Recorded data
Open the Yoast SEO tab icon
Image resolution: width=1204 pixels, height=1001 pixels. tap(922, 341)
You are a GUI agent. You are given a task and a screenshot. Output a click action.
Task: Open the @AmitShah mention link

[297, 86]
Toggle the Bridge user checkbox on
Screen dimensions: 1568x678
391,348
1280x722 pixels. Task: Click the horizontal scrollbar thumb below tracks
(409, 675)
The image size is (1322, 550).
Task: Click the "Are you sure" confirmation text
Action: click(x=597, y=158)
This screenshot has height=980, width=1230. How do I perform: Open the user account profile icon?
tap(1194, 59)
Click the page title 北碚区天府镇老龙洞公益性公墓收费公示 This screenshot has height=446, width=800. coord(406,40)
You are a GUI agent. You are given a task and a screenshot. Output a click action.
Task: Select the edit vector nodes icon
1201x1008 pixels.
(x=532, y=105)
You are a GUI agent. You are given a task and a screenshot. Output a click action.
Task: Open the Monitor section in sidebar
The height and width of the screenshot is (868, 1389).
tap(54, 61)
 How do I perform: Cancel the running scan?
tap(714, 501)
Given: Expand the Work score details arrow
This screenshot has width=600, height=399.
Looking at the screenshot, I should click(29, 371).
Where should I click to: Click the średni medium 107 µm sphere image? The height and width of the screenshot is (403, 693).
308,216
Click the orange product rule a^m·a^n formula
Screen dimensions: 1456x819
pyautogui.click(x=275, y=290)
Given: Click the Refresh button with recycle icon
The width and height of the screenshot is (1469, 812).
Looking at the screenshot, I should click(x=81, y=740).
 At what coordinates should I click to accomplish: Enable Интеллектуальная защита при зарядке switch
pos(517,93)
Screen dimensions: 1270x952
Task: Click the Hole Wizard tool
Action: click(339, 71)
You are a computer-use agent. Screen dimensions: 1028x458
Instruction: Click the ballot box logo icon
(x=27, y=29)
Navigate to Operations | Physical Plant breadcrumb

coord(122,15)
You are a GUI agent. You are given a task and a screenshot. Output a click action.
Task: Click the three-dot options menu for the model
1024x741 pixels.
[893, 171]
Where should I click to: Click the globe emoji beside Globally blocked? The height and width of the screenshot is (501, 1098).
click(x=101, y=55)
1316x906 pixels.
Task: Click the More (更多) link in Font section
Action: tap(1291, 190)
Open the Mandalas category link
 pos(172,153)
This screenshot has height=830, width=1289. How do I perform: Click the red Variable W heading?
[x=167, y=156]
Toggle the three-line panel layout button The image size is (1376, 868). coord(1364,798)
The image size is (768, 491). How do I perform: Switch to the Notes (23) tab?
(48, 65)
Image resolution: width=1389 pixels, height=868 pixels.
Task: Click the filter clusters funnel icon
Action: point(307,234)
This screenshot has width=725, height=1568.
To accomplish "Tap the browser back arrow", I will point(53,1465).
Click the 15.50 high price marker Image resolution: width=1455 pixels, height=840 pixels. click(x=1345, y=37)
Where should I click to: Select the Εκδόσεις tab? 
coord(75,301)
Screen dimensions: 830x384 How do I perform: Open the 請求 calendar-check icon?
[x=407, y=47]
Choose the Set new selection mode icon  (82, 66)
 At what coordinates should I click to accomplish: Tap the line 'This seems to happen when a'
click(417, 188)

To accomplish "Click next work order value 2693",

§ **What is required**: Top to bottom, transcribe every line above exactly.

§ **Answer section**:
Open the Yoast SEO tab icon
Image resolution: width=1204 pixels, height=1001 pixels. tap(922, 341)
You are a GUI agent. You are given a task and a screenshot. Output a click action.
Task: Open the @AmitShah mention link

[297, 86]
Toggle the Bridge user checkbox on
Screen dimensions: 1568x678
391,348
1280x722 pixels. Task: Click the horizontal scrollbar thumb below tracks
(409, 675)
The image size is (1322, 550).
Task: Click the "Are you sure" confirmation text
Action: click(x=597, y=158)
This screenshot has height=980, width=1230. How do I perform: Open the user account profile icon?
tap(1194, 59)
Click the page title 北碚区天府镇老龙洞公益性公墓收费公示 This screenshot has height=446, width=800. coord(406,40)
You are a GUI agent. You are given a task and a screenshot. Output a click action.
Task: Select the edit vector nodes icon
1201x1008 pixels.
(x=532, y=105)
You are a GUI agent. You are given a task and a screenshot. Output a click action.
Task: Open the Monitor section in sidebar
The height and width of the screenshot is (868, 1389).
tap(54, 61)
 How do I perform: Cancel the running scan?
tap(714, 501)
Given: Expand the Work score details arrow
This screenshot has width=600, height=399.
Looking at the screenshot, I should click(29, 371).
Where should I click to: Click the średni medium 107 µm sphere image? The height and width of the screenshot is (403, 693).
308,216
Click the orange product rule a^m·a^n formula
Screen dimensions: 1456x819
pyautogui.click(x=275, y=290)
Given: Click the Refresh button with recycle icon
The width and height of the screenshot is (1469, 812).
Looking at the screenshot, I should click(x=81, y=740).
 At what coordinates should I click to accomplish: Enable Интеллектуальная защита при зарядке switch
pos(517,93)
Screen dimensions: 1270x952
Task: Click the Hole Wizard tool
Action: click(339, 71)
You are a computer-use agent. Screen dimensions: 1028x458
Instruction: Click the ballot box logo icon
(x=27, y=29)
Navigate to Operations | Physical Plant breadcrumb

coord(122,15)
You are a GUI agent. You are given a task and a screenshot. Output a click action.
Task: Click the three-dot options menu for the model
1024x741 pixels.
[893, 171]
Where should I click to: Click the globe emoji beside Globally blocked? The height and width of the screenshot is (501, 1098).
click(x=101, y=55)
1316x906 pixels.
Task: Click the More (更多) link in Font section
Action: tap(1291, 190)
Open the Mandalas category link
 pos(172,153)
This screenshot has height=830, width=1289. How do I perform: Click the red Variable W heading?
[x=167, y=156]
Toggle the three-line panel layout button The image size is (1376, 868). coord(1364,798)
The image size is (768, 491). How do I perform: Switch to the Notes (23) tab?
(48, 65)
Image resolution: width=1389 pixels, height=868 pixels.
Task: Click the filter clusters funnel icon
Action: point(307,234)
This screenshot has width=725, height=1568.
To accomplish "Tap the browser back arrow", I will point(53,1465).
Click the 15.50 high price marker Image resolution: width=1455 pixels, height=840 pixels. click(x=1345, y=37)
Where should I click to: Select the Εκδόσεις tab? 
coord(75,301)
Screen dimensions: 830x384 How do I perform: Open the 請求 calendar-check icon?
[x=407, y=47]
Choose the Set new selection mode icon  (82, 66)
 At what coordinates should I click to accomplish: Tap the line 'This seems to happen when a'
click(417, 188)

To accomplish "Click next work order value 2693",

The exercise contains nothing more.